Many visitors have asked excellent questions about when and why we flood the wetland ponds during the fall and winter at the Preserve. In this video, we’ll inform you on a few of the reasons we flood the ponds and what the timeline looks like from year to year. Transcription of video available below!

  • Every year Preserve staff create a plan for how each pond will be managed.  We adjust that plan frequently based on what grows in each pond and how well the birds use the ponds each year.
  • The Preserve’s wetland ponds get flooded on a rotational basis, beginning with a single pond in late August or early September.  This water supports birds that migrate early, such as shorebirds and some dabbler ducks moving south for the winter.

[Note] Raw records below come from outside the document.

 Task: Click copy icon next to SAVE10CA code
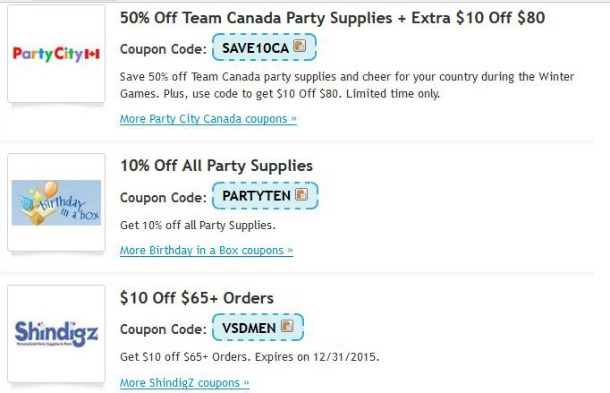[299, 46]
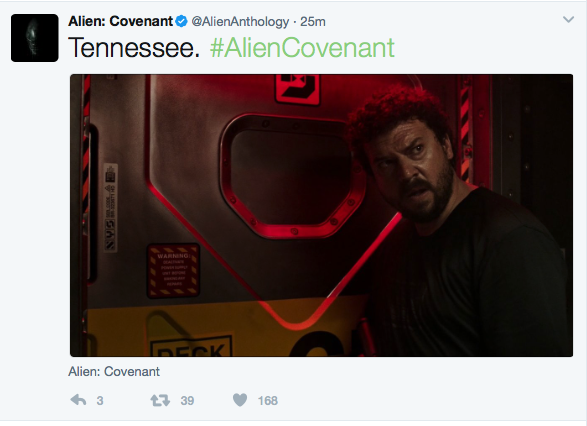This screenshot has height=426, width=587.
Task: Click the man's face in the photo
Action: tap(412, 169)
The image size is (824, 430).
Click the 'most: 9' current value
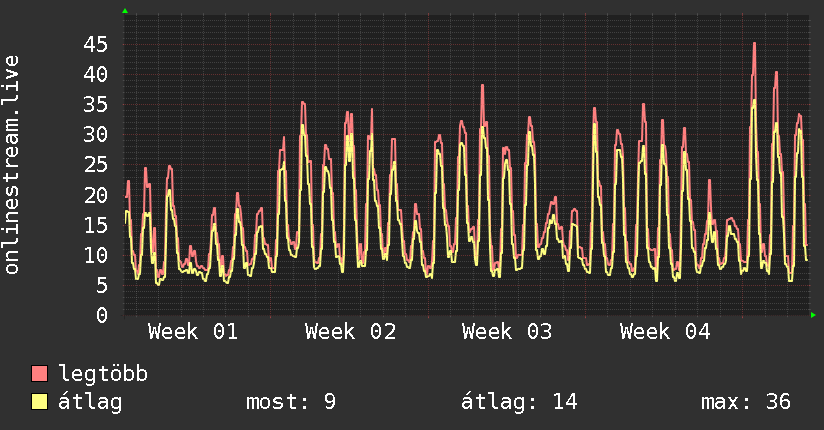pyautogui.click(x=291, y=402)
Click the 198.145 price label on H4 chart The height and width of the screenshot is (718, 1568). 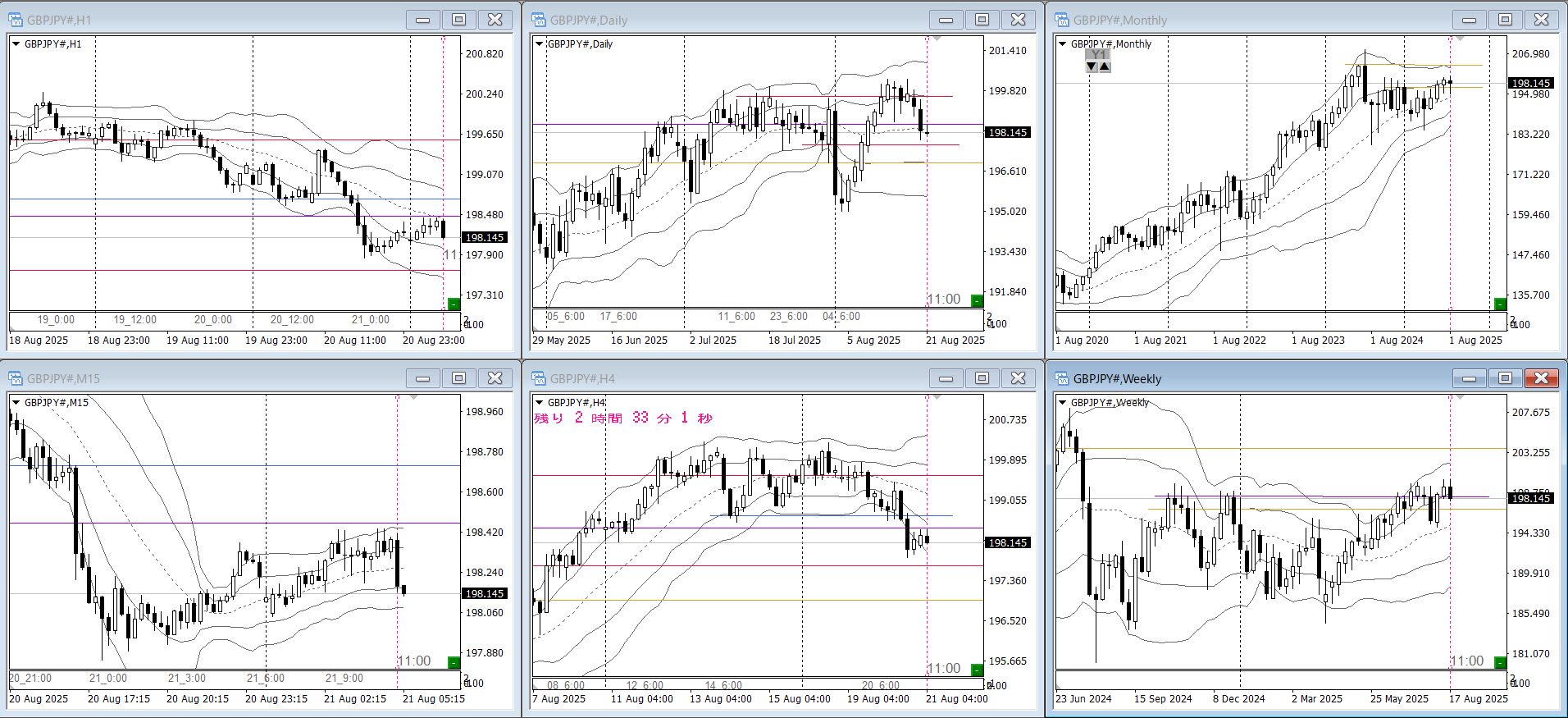click(1007, 543)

  • When it is hot, we limit the amount of water that gets released into the ponds. This helps to decrease the risk of diseases, such as avian botulism.
  • We flood ponds very slowly to allow birds to take full advantage of the vegetation and seeds in each ponds.  Flooding them up too quickly to their maximum depth wastes these precious carbohydrate resources and makes the water too deep for the birds to reach the food.
  • We increase the number of ponds that get flooded weekly as the weather cools and as more birds begin to arrive at the Preserve (usually mid to late October).
  • The last few ponds receive water around the middle of December to match the peak number of birds.  This also provides late arrivals access to fresher water.
  • We manage water level depths for all species of waterfowl and waterbirds, so some ponds (or areas within ponds) will be shallow mudflats for shorebirds, while other areas will be deep for diving ducks.
  • In the spring, we drain several ponds very slowly so the birds can take advantage of the aquatic invertebrates that get concentrated into the remaining available water.  This is a huge protein source for birds about to migrate north for the breeding season.
  • In the summer, we disk, mow, and irrigate ponds to promote desirable vegetation, including three of the most important plants for waterfowl: watergrass, smartweed, and swamp timothy.